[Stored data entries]
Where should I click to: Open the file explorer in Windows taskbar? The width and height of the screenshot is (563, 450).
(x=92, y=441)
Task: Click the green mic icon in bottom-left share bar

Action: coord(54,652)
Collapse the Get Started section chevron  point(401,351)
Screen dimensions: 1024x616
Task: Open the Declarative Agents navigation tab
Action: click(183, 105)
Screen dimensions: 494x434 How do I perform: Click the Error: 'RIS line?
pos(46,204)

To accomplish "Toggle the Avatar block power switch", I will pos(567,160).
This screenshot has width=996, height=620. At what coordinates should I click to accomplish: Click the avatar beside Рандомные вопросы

## Work instruction
Exactly as given, repeat each line above.

## Answer to the problem
Where should I click to: Open the file explorer in Windows taskbar? The width and height of the screenshot is (563, 450).
(x=92, y=441)
Task: Click the green mic icon in bottom-left share bar

Action: coord(54,652)
Collapse the Get Started section chevron  point(401,351)
Screen dimensions: 1024x616
Task: Open the Declarative Agents navigation tab
Action: click(183, 105)
Screen dimensions: 494x434 How do I perform: Click the Error: 'RIS line?
pos(46,204)

To accomplish "Toggle the Avatar block power switch", I will pos(567,160).
This screenshot has width=996, height=620. At what coordinates should I click to accomplish: Click the avatar beside Рандомные вопросы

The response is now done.